Using this network in your project

Makefile (recommended)

Delegate network lifecycle to devnet from your own Makefile (this assumes devnet to be a subfolder of your project, and your application starting with its own compose.yaml):

DOCKER  ?= docker
COMPOSE ?= docker compose

.PHONY: init start stop purge

init:
    $(MAKE) -C devnet init

start:
    $(MAKE) -C devnet start
    $(MAKE) -C devnet init-namespace NS=myns POLICY="OR('Org1MSP.member')"
    $(COMPOSE) up -d

stop:
    $(COMPOSE) down
    $(MAKE) -C devnet stop

purge:
    $(COMPOSE) down
    $(MAKE) -C devnet purge

Your compose.yaml joins the external network created by devnet:

services:
  my-app:
    # ...
    networks:
      - fabric-x

networks:
  fabric-x:
    external: true

Docker Compose include (requires Compose v2.20+)

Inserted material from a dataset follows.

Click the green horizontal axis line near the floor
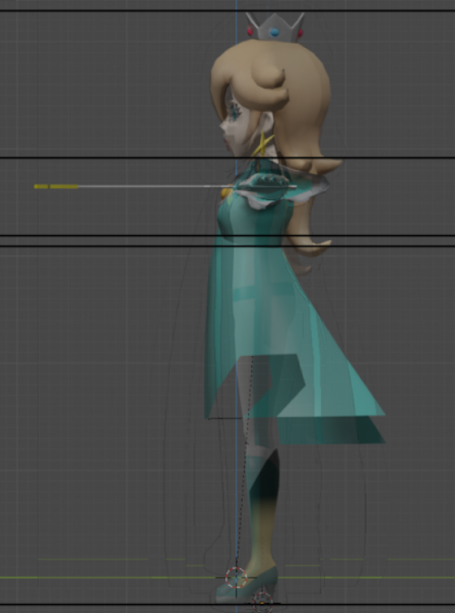This screenshot has height=613, width=455. (228, 577)
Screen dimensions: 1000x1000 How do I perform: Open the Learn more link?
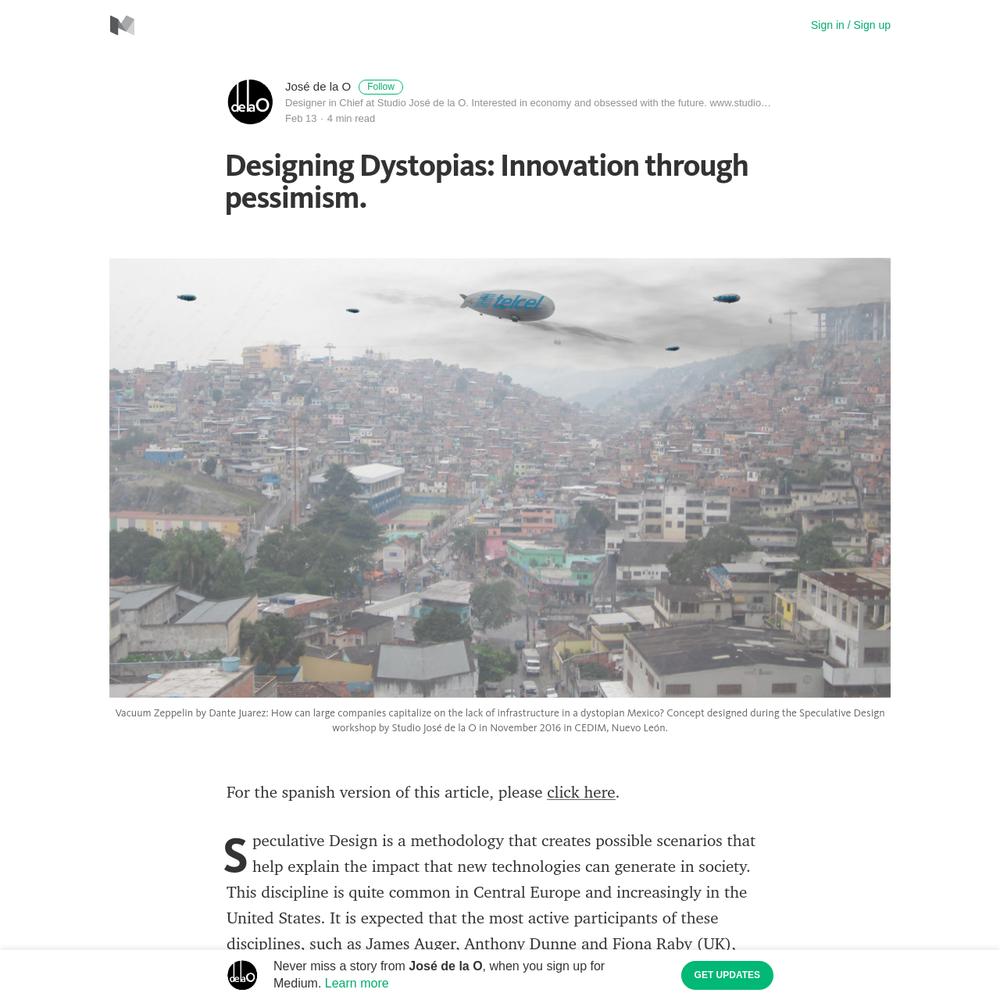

Alternatively, pull the devnet services directly into your compose project:

include:
  - path: ./devnet/compose.yaml
  # - path: ./devnet/compose.org2.yaml   # optional

services:
  my-app:
    # ...
    networks:
      - fabric-x
    depends_on:
      - committer-query-service

Run make -C devnet init once, then docker compose up -d from your project root.

Namespace init targets

Run one of these after the network is up:

Target Policy
make init-namespace-org1 AND('Org1MSP.member')
make init-namespace-org2 AND('Org2MSP.member')
make init-namespace AND('Org1MSP.member','Org2MSP.member')

All targets are idempotent and work with both start and start-dev. Override from the command line: make init-namespace-org1 NS=myns POLICY="AND('Org1MSP.member')".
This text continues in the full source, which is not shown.